Slow Food versus Fast Food: Was ist besser?

Während wohl jeder etwas mit dem Begriff Fast Food, entsprechend Pommes, Hamburger, Currywurst, TK-Pizza, Döner, Softdrinks und Co. anfangen kann, weiß vermutlich nicht jeder bekennende Junk-Food-Anhänger, was sich genau hinter Slow Food verbirgt.

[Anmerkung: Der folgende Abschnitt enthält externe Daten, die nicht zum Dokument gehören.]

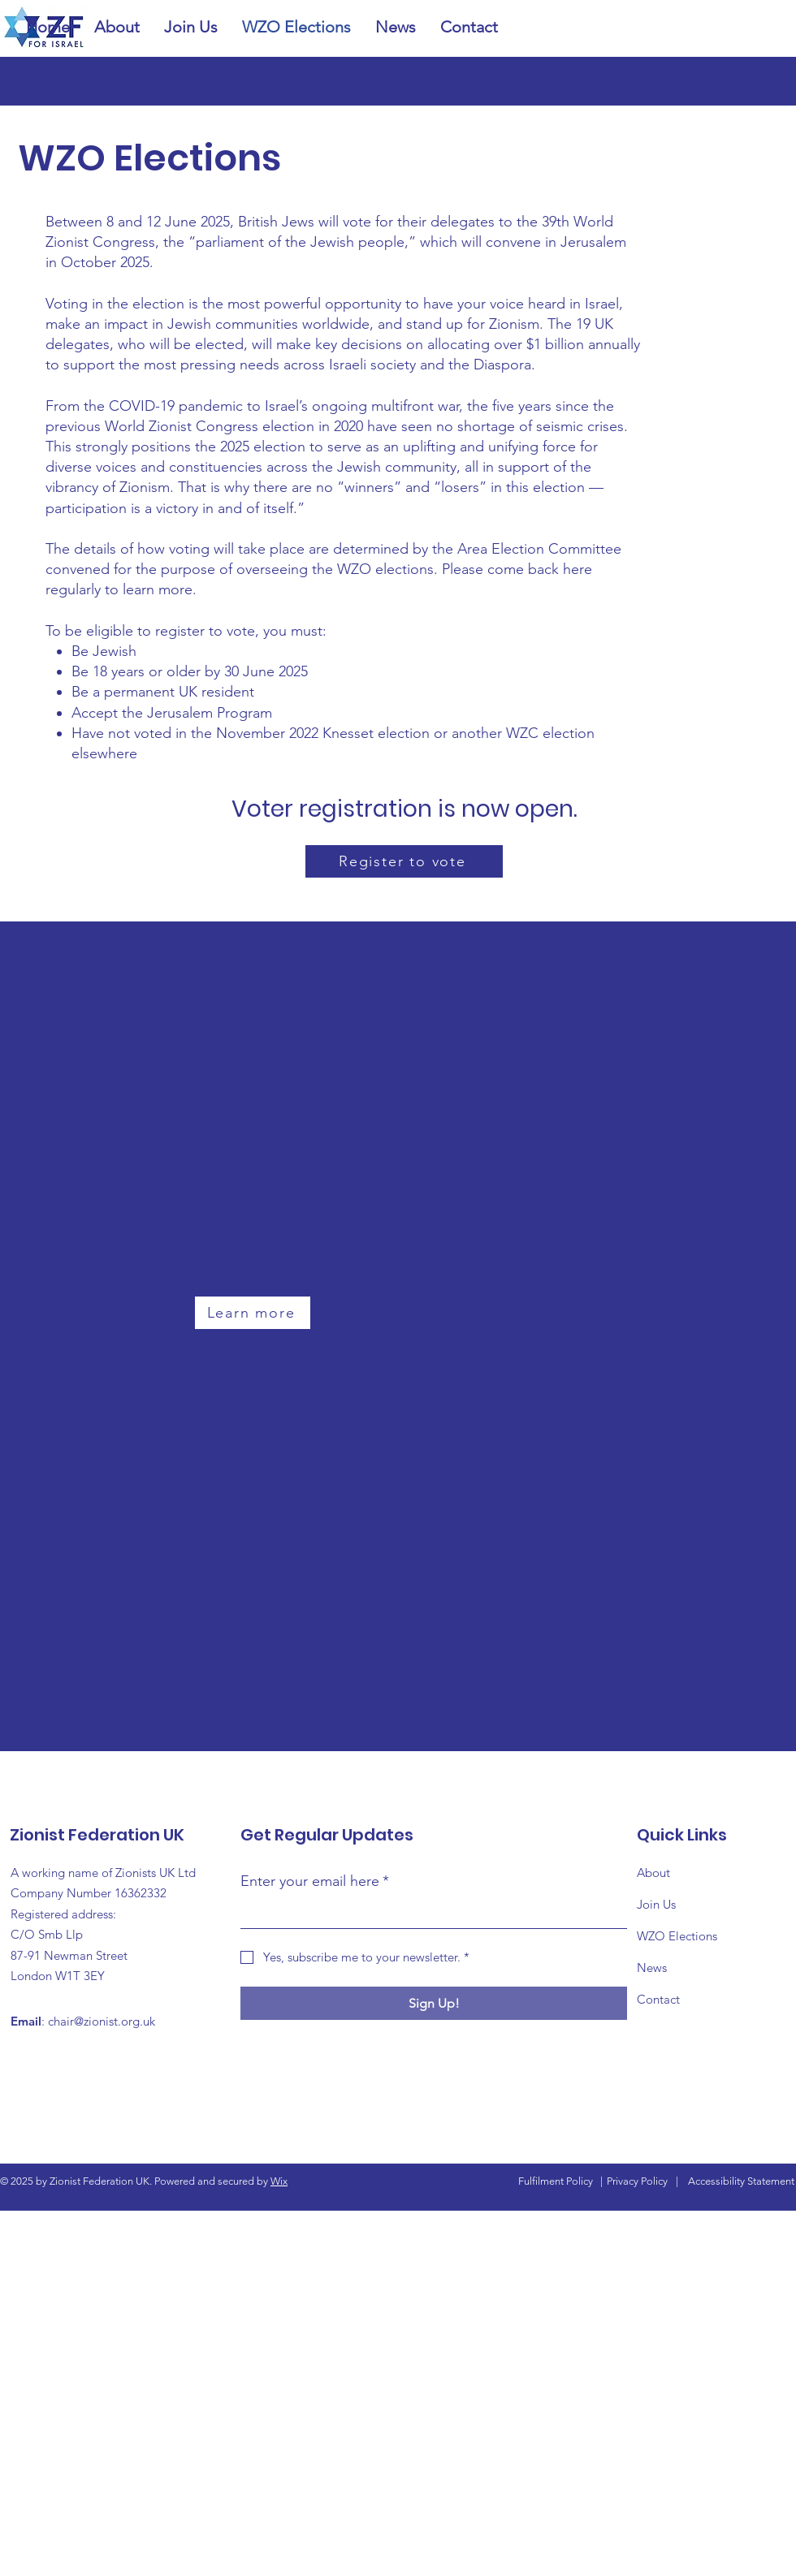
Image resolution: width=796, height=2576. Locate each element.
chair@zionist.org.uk (101, 2021)
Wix (279, 2181)
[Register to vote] (404, 861)
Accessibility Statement (741, 2181)
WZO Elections (677, 1936)
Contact (658, 1999)
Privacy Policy (637, 2181)
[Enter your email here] (428, 1913)
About (653, 1872)
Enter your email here (314, 1881)
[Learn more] (252, 1313)
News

Letztendlich versteht man unter „langsames Essen“ der bewusste, genussvolle und nachhaltige Umgang mit Lebensmitteln, mit Focus auf biologische sowie regionale Nahrungsmittel und Gesundheit. Der Trend will dem Hype des als eher ungesunden und nicht selten mit Massentierhaltung und Übergewicht assoziierten Fast Foods entgegen wirken und einen bewussteren Umgang mit Umwelt, Mensch und Tier erzielen.

Gibt es auch gesundes Fast Food?

Wer Burger, Pommes usw. selbst und am besten mit gesunden Lebensmitteln aus ökologischer Erzeugung herstellt, kann sich auch mit Fast Food gesund ernähren. Allerdings sollte auch hier unbedingt der Focus auf dem bewussten Genuss und nicht auf schnellem Herunterschlingen liegen. Ein Burger wird zu einem gesunden Fast Food wenn man ein Vollkornbrötchen verwendet, es mit Senf, Tomatenmark und Kräuterquark bestreicht und mit einer Bulette aus magerem Bio-Rindfleisch oder einer Grünkern-Bulette belegt. Zusätzlich peppen Zutaten wie Salatblätter, Tomaten- und Gurkenscheiben sowie frische Kräuter einen solchen Burger ernährungsphysiologisch auf. Anstatt fettiger Pommes aus der Fritteuse können die Kartoffeln als Spalten im Ofen gebacken, mit Rosmarin verfeinert werden und dazu ein Kräuter-Dip anstatt Majo und ein knackiger Salat gereicht werden. Und die Cola oder überzuckerte Limo sollte durch ein Mineralwasser oder eine Apfel-Schorle ausgetauscht werden.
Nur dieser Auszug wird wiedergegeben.